Participants were asked to move their eyes when observing the image, which was enough to deceive feedback from the visual cortex creating an illusion that one of the squares was in motion. In essence they reported seeing a moving square from an image that was perfectly stationary.

The world of financial services however has failed miserably at delivering the predictability of the famous golden arches. A number of years ago, I was employed by one of South Africa’s major banks in the wealth and investment management cluster. In a revealing exercise we pulled random client files of financial advisers and observed a marked difference in the investment solutions and advice given to what appeared to be very similar client needs.

By contrast the world of traditional banking has been very successful at limiting the amount of judgement involved in any number of banking services. I distinctly recall my father coming back from a meeting with his bank manager during the 1980’s. He was understandably edgy before the engagement as it was at this person’s sole discretion whether to grant any additional leeway to us for missing a bond payment or two. These days any amount of pleading falls on the deaf ears of some algorithm that provides lending only on the basis of set criteria.

The bottom line is humans are poor at consistent judgement. Nobel laureate Daniel Kahneman refers to this as “noise”. Our decisions can be influenced by something as arbitrary as when we had our last meal. A study in 2011 found that the proportion of paroles that judges granted during a day decreased from around 65% to nearly zero just before breaks and then rebounded to the 65% level after teatime and lunch. Factors that have little to do with the law therefore clearly influence rulings. The Harvard Business Review refers to a study of pathologists who made a paired assessment of the severity of biopsy results; the correlation between their ratings was only 61%, indicating that they made inconsistent diagnoses quite frequently.

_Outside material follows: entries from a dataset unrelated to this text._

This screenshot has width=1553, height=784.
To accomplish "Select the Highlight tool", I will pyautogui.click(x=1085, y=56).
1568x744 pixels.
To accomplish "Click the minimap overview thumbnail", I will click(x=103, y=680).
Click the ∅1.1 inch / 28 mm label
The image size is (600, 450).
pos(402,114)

Flawed decision-making stems from two particular roots; bias and so- called “noise”. A well-known error such as overconfidence in our abilities is a bias that leads to fairly clustered errors like overtrading for example. “Noise” is far more random and can also be trickier to measure. The Harvard Business Review provides an elegant explanation of the difference. Think of the scale in your bathroom. A biased scale would generally give you a reading that is too heavy or (preferably) too light.

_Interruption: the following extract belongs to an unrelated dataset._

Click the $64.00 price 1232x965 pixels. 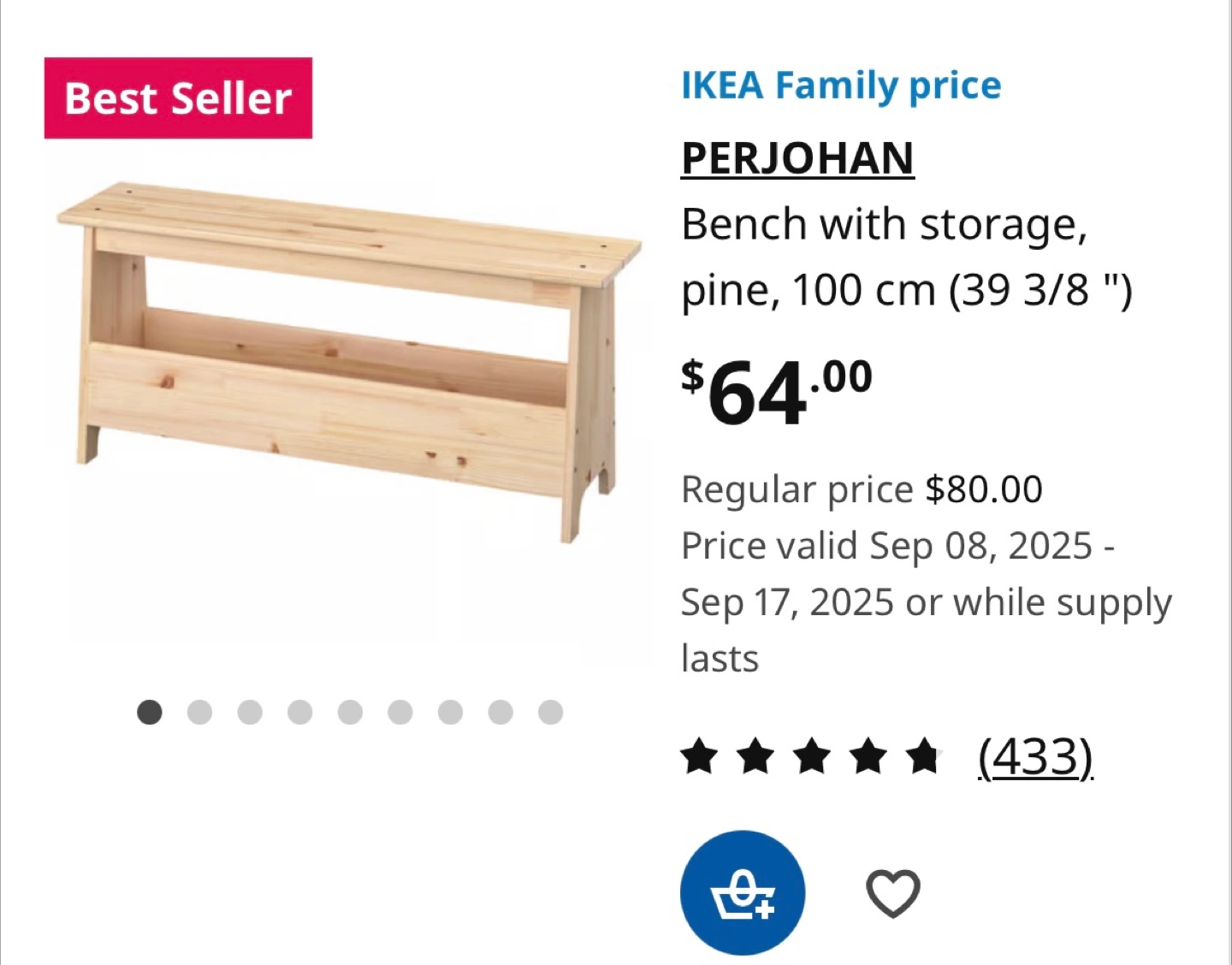coord(776,392)
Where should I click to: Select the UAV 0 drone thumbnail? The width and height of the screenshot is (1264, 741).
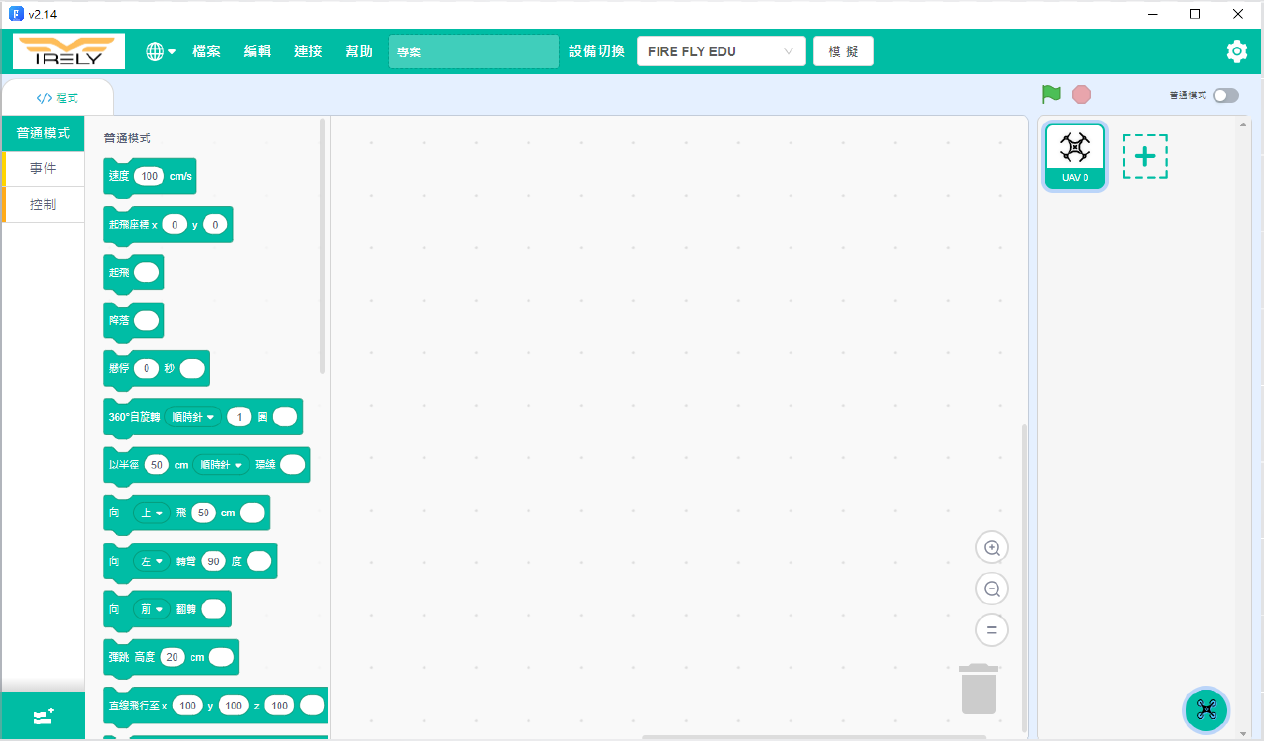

A different reading depending on where you place your feet is noisy and more random. Cognitive errors or thinking errors result in more predictable biases while errors stemming from emotional responses are far more random and noisy by nature. If we want to provide deeper insights into consistency in a financial planning context, it would clearly be useful to understand both of these aspects.

Momentum Investments will be working with global thought leaders in the months to come on scrutinising bias and noise in financial planning in South Africa. Over the past year we’ve build strong connections with the prestigious Oxford Risk in the UK and the Danish iNudgeYou Institute in Copenhagen and in 2020 we’re looking forward to publishing some revealing results when it comes to consistency and financial planning outcomes.

Like the iconic “Big Mac” built global trust by delivering consistency in 90 gram servings, South Africans will trust and save more if the industry can offer the same investment experience to investors with the same investment goals.